The Hutukhtu seemed to feel that it became his station as a ruling monarch to have a foreign house with foreign furniture. Of course he never intended to live in it, but other kings had useless palaces and why shouldn't he? Therefore, a Russian atrocity of red brick was erected a half mile or so from his other dwellings. The furnishing became a matter of moment, and Mr. Lucander, who was temporarily in the employ of the Mongolian Government, was intrusted with the task of attending to the intimate details. The selection of a bed was most important, for even Living Buddhas have to sleep sometimes—they cannot always be blessing adoring subjects or playing jokes on their ministers of state. With considerable difficulty a foreign bed was purchased and brought across the seven hundred miles of plains and desert to the red brick palace on the banks of the Tola River.

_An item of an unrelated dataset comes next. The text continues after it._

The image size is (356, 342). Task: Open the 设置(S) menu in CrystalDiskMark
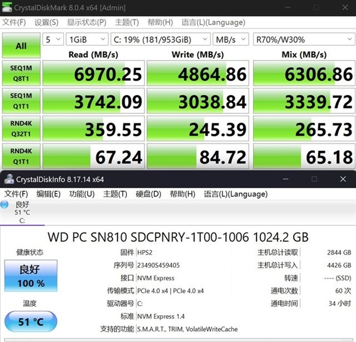click(x=46, y=22)
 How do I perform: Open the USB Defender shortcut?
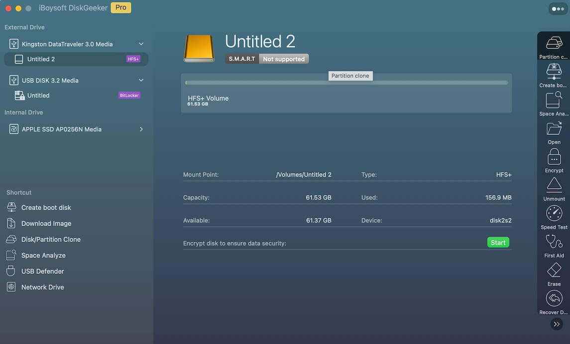click(x=42, y=271)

Mr. Lucander superintended its installation in the Hutukhtu's boudoir and himself turned chambermaid. As this was the first time he had ever made a bed for a Living God, he arranged the spotless sheets and turned down the covers with the greatest care. When all was done to his satisfaction he reported to one of the Hutukhtu's ministers that the bed was ready. Two lamas, high dignitaries of the church, were the inspection committee. They agreed that it looked all right, but the question was, how did it feel? Mr. Lucander waxed eloquent on the "springiness" of the springs, and assured them that no bed could be better; that this was the bed par excellence of all the beds in China. The lamas held a guttural consultation and then announced that before the bed could be accepted it must be tested. Therefore, without more ado, each lama in his dirty boots and gown laid his unwashed self upon the bed, and bounced up and down. The result was satisfactory—except to Lucander and the sheets.

Although to foreign eyes and in the cold light of modernity the Hutukhtu and his government cut a somewhat ridiculous figure, the reverse of the picture is the pathetic death struggle of a once glorious race. I have said that unaccustomed luxury was responsible for the decline of the Mongol Empire, but the ruin of the race was due to the Lama Church. Lamaism, which was introduced from Tibet, gained its hold not long after the time of Kublai Khan's death in 1295. Previous to this the Mongols had been religious liberals, but eventually Lamaism was made the religion of the state. It is a branch of the Buddhist cult, and its teachings are against war and violent death.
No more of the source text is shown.